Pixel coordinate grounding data
++++++++++

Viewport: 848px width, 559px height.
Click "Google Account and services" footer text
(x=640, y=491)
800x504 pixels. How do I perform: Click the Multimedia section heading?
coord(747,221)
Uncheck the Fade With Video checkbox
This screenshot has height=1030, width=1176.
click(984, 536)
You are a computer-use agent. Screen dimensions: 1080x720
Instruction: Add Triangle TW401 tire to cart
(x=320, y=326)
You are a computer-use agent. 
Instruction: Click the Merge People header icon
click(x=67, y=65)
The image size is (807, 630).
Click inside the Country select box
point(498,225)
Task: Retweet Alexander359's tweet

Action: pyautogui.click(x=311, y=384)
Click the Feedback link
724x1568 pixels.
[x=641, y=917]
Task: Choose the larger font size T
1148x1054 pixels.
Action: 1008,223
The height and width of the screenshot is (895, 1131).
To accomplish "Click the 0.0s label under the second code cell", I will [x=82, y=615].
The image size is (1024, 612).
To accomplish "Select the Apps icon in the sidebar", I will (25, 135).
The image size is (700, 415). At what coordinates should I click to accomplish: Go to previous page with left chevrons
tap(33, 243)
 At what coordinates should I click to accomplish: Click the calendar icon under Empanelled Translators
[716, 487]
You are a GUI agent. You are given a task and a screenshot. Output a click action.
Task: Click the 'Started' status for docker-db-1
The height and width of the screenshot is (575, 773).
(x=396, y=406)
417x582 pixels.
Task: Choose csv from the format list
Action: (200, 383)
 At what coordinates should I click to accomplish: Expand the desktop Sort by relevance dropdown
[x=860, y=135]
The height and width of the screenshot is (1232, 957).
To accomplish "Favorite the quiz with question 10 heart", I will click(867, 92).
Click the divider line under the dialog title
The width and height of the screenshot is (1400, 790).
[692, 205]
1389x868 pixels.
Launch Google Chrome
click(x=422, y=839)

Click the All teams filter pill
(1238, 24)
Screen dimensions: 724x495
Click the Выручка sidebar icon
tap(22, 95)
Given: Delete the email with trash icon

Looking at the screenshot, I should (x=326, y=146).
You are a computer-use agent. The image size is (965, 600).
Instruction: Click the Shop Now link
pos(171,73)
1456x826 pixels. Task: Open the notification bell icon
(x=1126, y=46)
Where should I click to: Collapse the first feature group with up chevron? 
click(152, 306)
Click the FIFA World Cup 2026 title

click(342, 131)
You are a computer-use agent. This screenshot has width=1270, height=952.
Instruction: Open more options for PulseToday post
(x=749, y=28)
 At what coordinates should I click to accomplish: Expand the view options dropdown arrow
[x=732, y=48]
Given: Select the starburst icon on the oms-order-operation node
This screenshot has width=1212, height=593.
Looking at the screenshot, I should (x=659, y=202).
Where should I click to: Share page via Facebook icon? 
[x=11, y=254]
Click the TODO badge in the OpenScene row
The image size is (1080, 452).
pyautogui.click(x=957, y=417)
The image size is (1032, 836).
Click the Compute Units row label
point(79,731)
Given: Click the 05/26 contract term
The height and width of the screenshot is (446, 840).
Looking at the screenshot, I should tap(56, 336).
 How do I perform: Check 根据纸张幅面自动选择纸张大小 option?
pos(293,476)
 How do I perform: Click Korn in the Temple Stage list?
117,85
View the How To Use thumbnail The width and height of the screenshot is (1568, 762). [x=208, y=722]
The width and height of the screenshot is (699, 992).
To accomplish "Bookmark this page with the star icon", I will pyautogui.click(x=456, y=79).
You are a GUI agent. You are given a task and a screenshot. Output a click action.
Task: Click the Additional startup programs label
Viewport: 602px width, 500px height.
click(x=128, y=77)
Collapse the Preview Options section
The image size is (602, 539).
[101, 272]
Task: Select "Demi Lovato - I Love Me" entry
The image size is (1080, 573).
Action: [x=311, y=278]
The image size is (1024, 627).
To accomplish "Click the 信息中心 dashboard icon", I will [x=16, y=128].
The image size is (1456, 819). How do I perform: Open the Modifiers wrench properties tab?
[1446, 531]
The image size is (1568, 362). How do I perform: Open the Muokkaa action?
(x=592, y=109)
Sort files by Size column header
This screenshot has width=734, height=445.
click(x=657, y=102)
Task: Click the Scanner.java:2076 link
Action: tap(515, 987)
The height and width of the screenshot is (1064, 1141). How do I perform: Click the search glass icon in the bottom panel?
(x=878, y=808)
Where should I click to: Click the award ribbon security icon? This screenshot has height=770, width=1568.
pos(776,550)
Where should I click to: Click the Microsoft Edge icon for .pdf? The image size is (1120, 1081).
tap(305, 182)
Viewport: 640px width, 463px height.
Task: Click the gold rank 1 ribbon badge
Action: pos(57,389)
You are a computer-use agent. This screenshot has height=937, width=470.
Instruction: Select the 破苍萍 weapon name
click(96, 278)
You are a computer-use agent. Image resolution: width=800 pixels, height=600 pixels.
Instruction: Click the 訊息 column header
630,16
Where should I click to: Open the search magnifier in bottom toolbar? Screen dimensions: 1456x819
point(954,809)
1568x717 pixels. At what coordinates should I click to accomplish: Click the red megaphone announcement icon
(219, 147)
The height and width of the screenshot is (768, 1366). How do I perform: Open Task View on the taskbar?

++++++++++

Produce a verbatim copy of the lines from the one holding "has height=937, width=470." to the final line of the data, and nothing more.

You are a computer-use agent. This screenshot has height=937, width=470.
Instruction: Select the 破苍萍 weapon name
click(96, 278)
You are a computer-use agent. Image resolution: width=800 pixels, height=600 pixels.
Instruction: Click the 訊息 column header
630,16
Where should I click to: Open the search magnifier in bottom toolbar? Screen dimensions: 1456x819
point(954,809)
1568x717 pixels. At what coordinates should I click to accomplish: Click the red megaphone announcement icon
(219, 147)
The height and width of the screenshot is (768, 1366). How do I perform: Open Task View on the taskbar?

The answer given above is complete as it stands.